**Page extract:**
------------------------------------------------------------

Eating Disorders and Obesity: A Comprehensive Handbook

By Christopher G. Fairburn; Kelly D. Brownell | Go to book overview

41
Distribution of Eating Disorders

HANS WIJBRAND HOEK

Epidemiological studies show that eating disorders are not distributed randomly among the population. Young females constitute the most vulnerable group. In clinical samples, only 5–10% of patients with an eating disorder are males. Eating disorders seem to be “Western” illnesses: They occur predominantly in industrialized, developed countries. One epidemiological study in Curaçao, with a mainly black population, did find an incidence rate of anorexia nervosa within the lower range of rates reported in Western countries. Most reports of eating disorders outside the Western World tend to be of an anecdotal nature and show that eating disorders are uncommon in non-Western countries. Immigrants (e.g., Arab college students in London and Greek girls in Germany) are more likely to develop an eating disorder than their peers in their country of origin. This type of evidence demonstrates that sociocultural factors play an important role in the distribution of eating disorders (see Chapters 45 and 47).

People in some professions seem to be particularly at risk; fashion models and ballet dancers, for instance, seem to be at greater risk for the development of an eating disorder than many other professional groups. However, what is not known is whether “preanorectic” persons are more readily attracted to the ballet world, or whether being a ballet dancer is the source of increased risk. In some countries, eating disorders are overrepresented among the middle and upper socioeconomic classes, but this social class bias might be connected with the structures, norms, and thresholds of the local health care system. In European countries such as the Netherlands, which has a rather generous state health insurance system, class differences seem to have less impact on the presentation and recognition of eating disorders.

Anorexia nervosa and bulimia nervosa are also widely regarded as relatively “modern” disorders. But, as discussed in Chapter 27, eating disorders similar to those seen today have existed for centuries. In recent years, there has been such an increase in the number of patients receiving treatment for an eating disorder that some people are suggesting there is an “epidemic.” Epidemiological data are not confirming that there has indeed been an equivalent increase in the number of cases in the general population.

------------------------------------------------------------

**Data listing:**
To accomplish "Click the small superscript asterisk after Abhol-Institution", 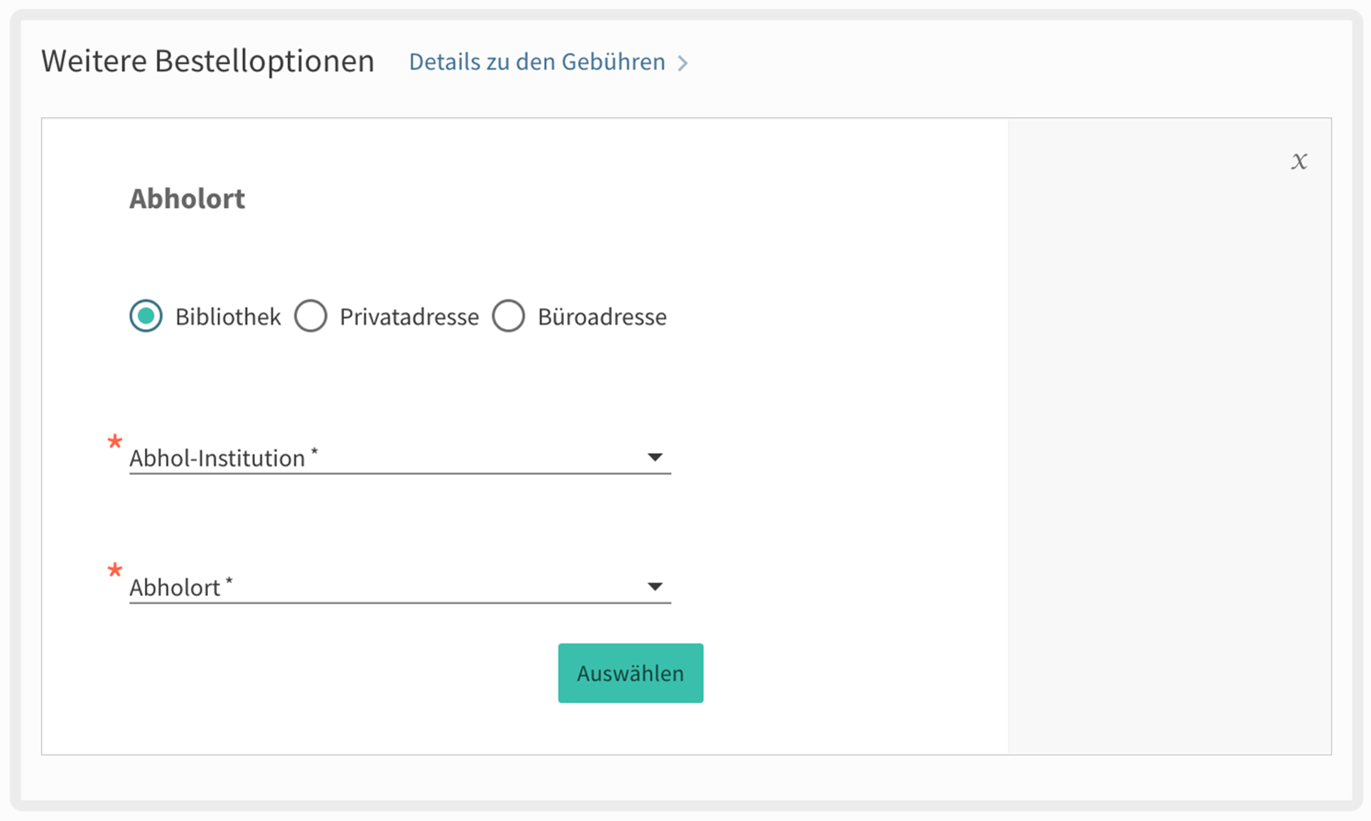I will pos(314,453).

------------------------------------------------------------

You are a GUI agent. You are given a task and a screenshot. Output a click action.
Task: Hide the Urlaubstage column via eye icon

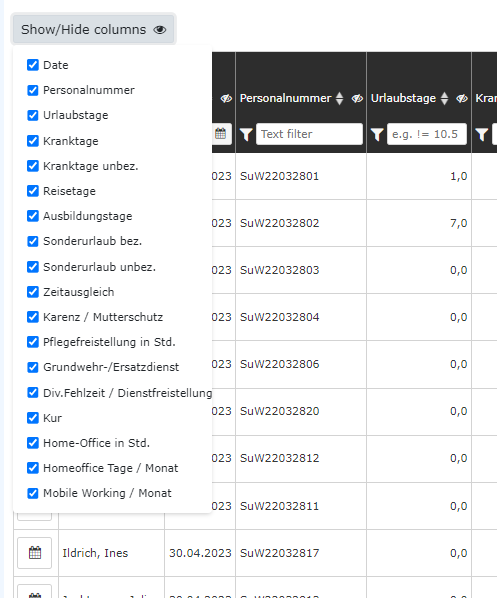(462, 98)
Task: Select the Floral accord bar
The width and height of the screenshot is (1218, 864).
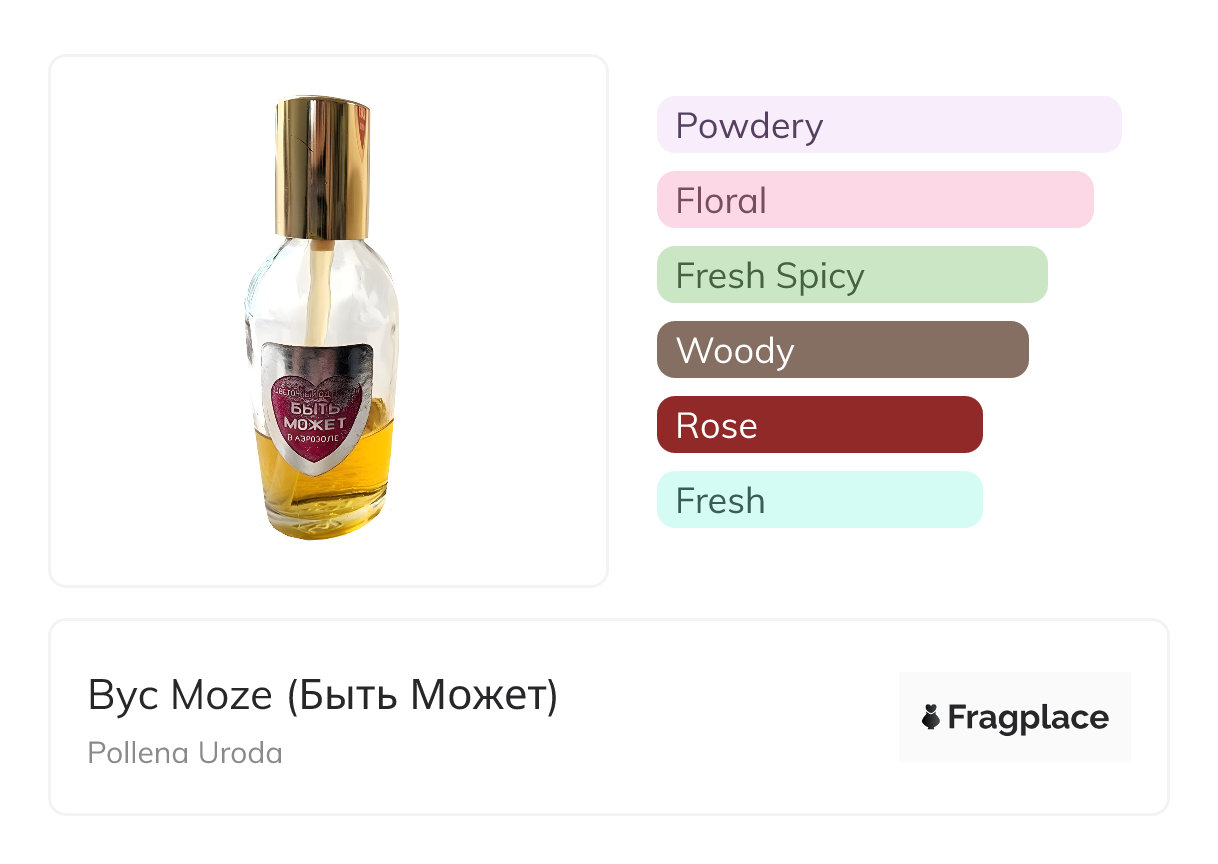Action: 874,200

------------------------------------------------------------

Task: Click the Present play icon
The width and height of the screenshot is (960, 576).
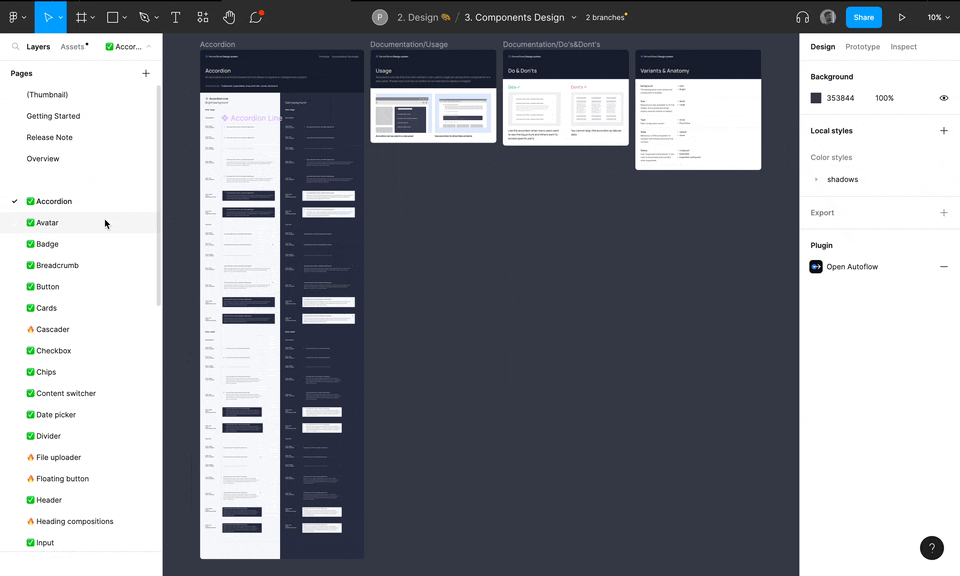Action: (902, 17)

------------------------------------------------------------

**What to do:** Can you quote the eating disorders passage word for word, between "Anorexia nervosa and" and "the general population.", inclusive? None of the items are needed here.

**Response for this exercise:**
Anorexia nervosa and bulimia nervosa are also widely regarded as relatively “modern” disorders. But, as discussed in Chapter 27, eating disorders similar to those seen today have existed for centuries. In recent years, there has been such an increase in the number of patients receiving treatment for an eating disorder that some people are suggesting there is an “epidemic.” Epidemiological data are not confirming that there has indeed been an equivalent increase in the number of cases in the general population.